The Bodleian’s First Folio has an unusual history: it was acquired by the Bodleian when it was printed in 1623, then sold off a few decades later, then rediscovered and repurchased for the Bodleian through a crowdfunding campaign in the early 1900s. Thanks to the generosity of our supporters, another public campaign in 2012 raised funds for the Bodleian to stabilize and digitize the First Folio and, later, to create full-text TEI transcriptions of each play. The images and transcriptions can be viewed and downloaded from the First Folio project website. Now, by adding the First Folio to Digital.Bodleian and creating images and metadata that are compatible with the standards of the International Image Interoperability Framework, we are opening up this resource for further use by institutions and researchers across the world.
Creating the IIIF First Folio was a multi-step process. Adding the images and metadata to Digital.Bodleian allowed us to generate a bare-bones IIIF manifest, which included page-level metadata but did not reflect the structure of the plays. To allow users to navigate through the book’s contents, we then hand-edited the manifest to add nested ranges of images corresponding to each play and scene. The finished manifest is almost 30,000 lines long.

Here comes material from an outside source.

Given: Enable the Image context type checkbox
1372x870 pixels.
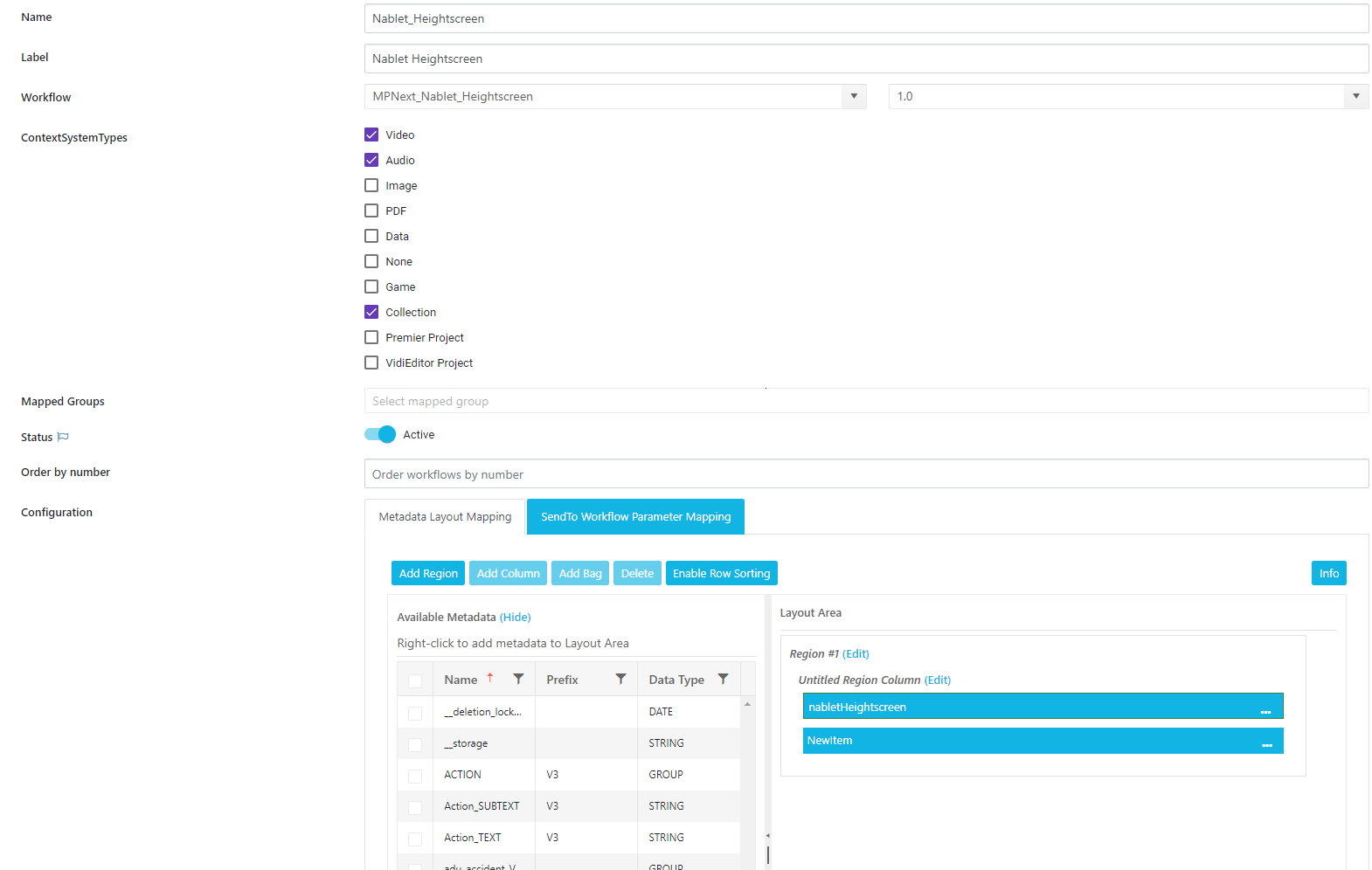Looking at the screenshot, I should tap(371, 185).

Digital.Bodleian’s embedded image viewer doesn’t support image ranges, so instead, we’re directing users to the Universal Viewer, a IIIF viewer produced by Digirati, the Wellcome Library, the British Library and the IIIF community. The Universal Viewer—which can be accessed directly from the First Folio in Digital.Bodleian by clicking on the purple “UV” button—features an “Index” panel that displays the multiple levels of structural hierarchy described in the First Folio’s IIIF manifest. The Universal Viewer is also embeddable, so if you like, you can add the First Folio to your own website. You can also link to particular parts of each page, as the URL of each Universal Viewer session is live-updated with the coordinates of the part of the image you are currently viewing. (For example, here is Hamlet’s “To be or not to be” speech.)
Finally, this re-publication of the First Folio includes several previously-unpublished images of the book’s binding. The Bodleian’s copy is rare in that it has not been rebound since its initial printing almost 400 years ago, so these images are especially valuable, conveying a sense of the weight, size and condition of the original object.